GREAT HORSE WATCHING
Trailer in the shop, horse not up to leaving the farm , don’t have a horse at all or just plain prefer to watch others ride? There are plenty of options for hanging out along the rail this fall. Many riders are closing out their season at championship horse shows and appreciate a crowd cheering them on.
It’s not quite in fall, the the Extreme Mustang Makeover on Aug. 26-28 is not to be missed for any horse training fans. This wild horse training competition will offer two divisions: Youth, ages 8-17, will compete with a mustang they adopt in-hand and adults, ages 18 and over, will ride their assigned mustang in preliminary classes to compete for a spot in the top 10 freestyle finals. This event will award $25,000 in cash and prizes. All adult mustangs will be available for adoption after the event by competitive bid. Bureau of Land Management representatives will be on site to approve interested adopters. All events are free except for Saturday evening. Tickets may be purchased in advance or on-site. Kids 5 and under are Free.

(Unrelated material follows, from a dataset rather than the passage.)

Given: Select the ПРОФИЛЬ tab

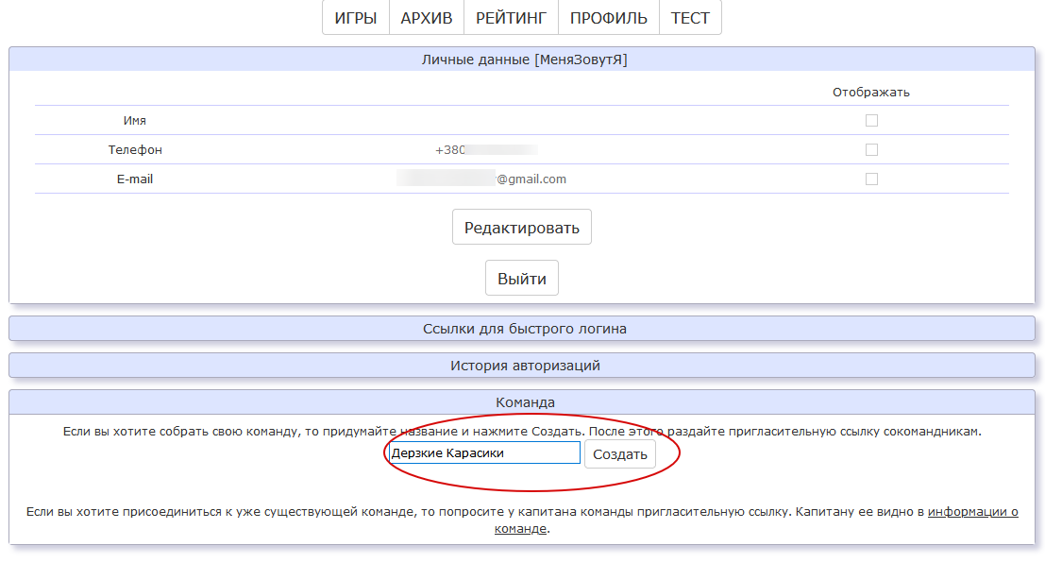Looking at the screenshot, I should (608, 18).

The VPHC Color Classic will be held over Labor Day weekend at the Virginia Horse Center. The APHA show showcases top horses in the Paint horse industry in a variety of classes.
The Virginia State 4-H Championship Horse and Pony Show will be held Sept. 15-18 at the Virginia Horse Center, featuring 4-H youth from across the state. Plan to stay into the evening on Saturday and attend the championship classes for Horsemanship and Western Pleasure. The Hunter championships are on Sunday.
The Virginia Horse Shows Association Championship will be held Nov. 10-13 at the Virginia Horse Center. This show caps a year of hard work by the exhibitors and is a great way to close the season.